At Element Three, we do marketing through the lens of story, strategy and scorecard, and in that order. So we use the scorecard measurement tool to determine whether the story we are telling the marketplace and the strategy we are using to tell that story are impactful or not. When they’re not, we use a scorecard to understand what piece needs to change: story or is there an incorrect piece inside of the strategy?

Preferably the scorecard would actually allow us to do both simultaneously. And that has to be worked toward over time. Now, inside of organizations, one of the biggest mistakes we see that marketing is classically trying to tie revenue directly back to the activity that is being taken inside of the department.

It’s understandable. Everybody wants to say the investment that you made over here produced this level of return. The challenge is that for many marketing organizations,
there is not a clear attribution model between the data that is being gathered
and the revenue that the business drives. So in our perspective, the way to solve that problem is to really begin from the top level and work your way down.

So at the business level, what is needed on the business’s scorecard to know if it is being driven in the direction of the company’s goals? From there, Marketing leadership can be told this is what marketing needs to own and impact for the organization to go where it needs to. And then as a leader inside of the marketing department, you can say to your team, Hey, we need to drive towards these goals.

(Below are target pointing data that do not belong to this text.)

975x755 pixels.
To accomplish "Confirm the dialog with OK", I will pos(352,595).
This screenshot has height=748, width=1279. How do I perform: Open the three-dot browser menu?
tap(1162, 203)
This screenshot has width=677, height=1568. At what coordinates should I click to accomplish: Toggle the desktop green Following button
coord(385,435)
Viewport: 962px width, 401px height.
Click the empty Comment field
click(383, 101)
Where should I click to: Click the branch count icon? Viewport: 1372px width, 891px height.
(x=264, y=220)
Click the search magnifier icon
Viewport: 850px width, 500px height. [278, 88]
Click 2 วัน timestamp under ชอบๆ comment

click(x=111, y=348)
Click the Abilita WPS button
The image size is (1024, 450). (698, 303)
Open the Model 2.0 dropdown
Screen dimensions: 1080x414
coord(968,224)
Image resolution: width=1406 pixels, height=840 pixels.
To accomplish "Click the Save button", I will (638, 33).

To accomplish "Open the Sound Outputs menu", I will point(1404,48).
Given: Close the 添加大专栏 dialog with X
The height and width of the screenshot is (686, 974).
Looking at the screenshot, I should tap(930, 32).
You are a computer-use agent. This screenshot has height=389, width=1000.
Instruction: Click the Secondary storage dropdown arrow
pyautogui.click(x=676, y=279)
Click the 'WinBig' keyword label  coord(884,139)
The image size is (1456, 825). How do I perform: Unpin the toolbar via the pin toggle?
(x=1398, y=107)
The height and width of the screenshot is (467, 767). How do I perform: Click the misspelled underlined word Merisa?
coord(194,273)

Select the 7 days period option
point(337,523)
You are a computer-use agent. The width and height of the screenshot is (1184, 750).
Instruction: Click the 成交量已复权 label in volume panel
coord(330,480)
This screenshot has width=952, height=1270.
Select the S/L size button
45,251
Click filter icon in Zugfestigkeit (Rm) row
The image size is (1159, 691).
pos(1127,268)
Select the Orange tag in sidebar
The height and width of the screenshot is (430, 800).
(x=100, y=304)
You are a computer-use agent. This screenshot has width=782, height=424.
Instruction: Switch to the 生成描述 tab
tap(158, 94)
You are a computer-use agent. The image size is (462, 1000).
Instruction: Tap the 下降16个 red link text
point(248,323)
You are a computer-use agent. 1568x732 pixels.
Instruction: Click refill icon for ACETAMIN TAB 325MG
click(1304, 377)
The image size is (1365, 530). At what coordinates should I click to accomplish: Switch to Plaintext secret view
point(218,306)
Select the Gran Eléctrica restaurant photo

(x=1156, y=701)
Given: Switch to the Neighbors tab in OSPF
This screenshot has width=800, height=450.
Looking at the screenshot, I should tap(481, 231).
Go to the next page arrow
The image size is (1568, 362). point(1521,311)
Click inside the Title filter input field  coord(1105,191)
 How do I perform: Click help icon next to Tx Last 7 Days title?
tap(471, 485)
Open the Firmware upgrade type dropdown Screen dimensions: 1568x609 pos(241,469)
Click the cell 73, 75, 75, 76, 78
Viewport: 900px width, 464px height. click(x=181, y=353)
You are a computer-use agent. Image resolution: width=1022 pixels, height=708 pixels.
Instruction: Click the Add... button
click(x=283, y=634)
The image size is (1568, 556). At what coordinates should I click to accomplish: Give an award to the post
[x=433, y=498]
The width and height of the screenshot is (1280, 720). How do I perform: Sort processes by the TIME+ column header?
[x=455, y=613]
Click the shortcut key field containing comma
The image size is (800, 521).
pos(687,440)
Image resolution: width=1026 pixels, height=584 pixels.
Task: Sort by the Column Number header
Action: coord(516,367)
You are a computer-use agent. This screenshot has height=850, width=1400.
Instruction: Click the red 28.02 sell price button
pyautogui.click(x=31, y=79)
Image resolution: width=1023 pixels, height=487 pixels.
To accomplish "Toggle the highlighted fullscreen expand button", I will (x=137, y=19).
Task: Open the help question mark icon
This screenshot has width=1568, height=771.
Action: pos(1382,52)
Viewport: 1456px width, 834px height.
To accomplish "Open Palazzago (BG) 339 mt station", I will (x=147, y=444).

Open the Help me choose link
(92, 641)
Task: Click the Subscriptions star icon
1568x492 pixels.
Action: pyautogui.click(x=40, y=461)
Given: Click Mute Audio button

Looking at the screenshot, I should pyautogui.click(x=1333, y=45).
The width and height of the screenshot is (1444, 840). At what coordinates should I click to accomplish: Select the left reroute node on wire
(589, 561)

What individual initiatives should be on individual level scorecards to make sure that you are moving in that direction? Using this top level down perspective allows you to build scorecards that gather the right data, not just data for the sake of gathering data. So to bring this into a real example, going back to that attribution modeling, let’s say you work inside of a long consultative selling process, but you’re gathering information on things like conversion rate optimization on your website, clickthrough rates, really pieces that are highly impactful inside of maybe an e-commerce environment or a fairly transactional business model.

But for you and your team, you understand that developing thought leadership in the marketplace and high levels of brand awareness are really important for your organization’s goals. This data about clickthrough rates and conversion rate optimization might still be great data to have in the future, but it does not align with your revenue objectives right now and moving you closer to those goals.

It can be captured, it can be tracked, but it should not necessarily show up on your scorecard. That might be better served with pieces of thought leadership content produced inside of a week. How many videos did I share on LinkedIn? What’s my engagement level of those videos?

Those are going to be more impactful data sets to show on a scorecard so that you can see a correlation between volume or quality with engagement for your brand. So as you build out your scorecard, really think about what are the steps I need to take to understand how can marketing impact the business overall and what metrics actually line up with those objectives?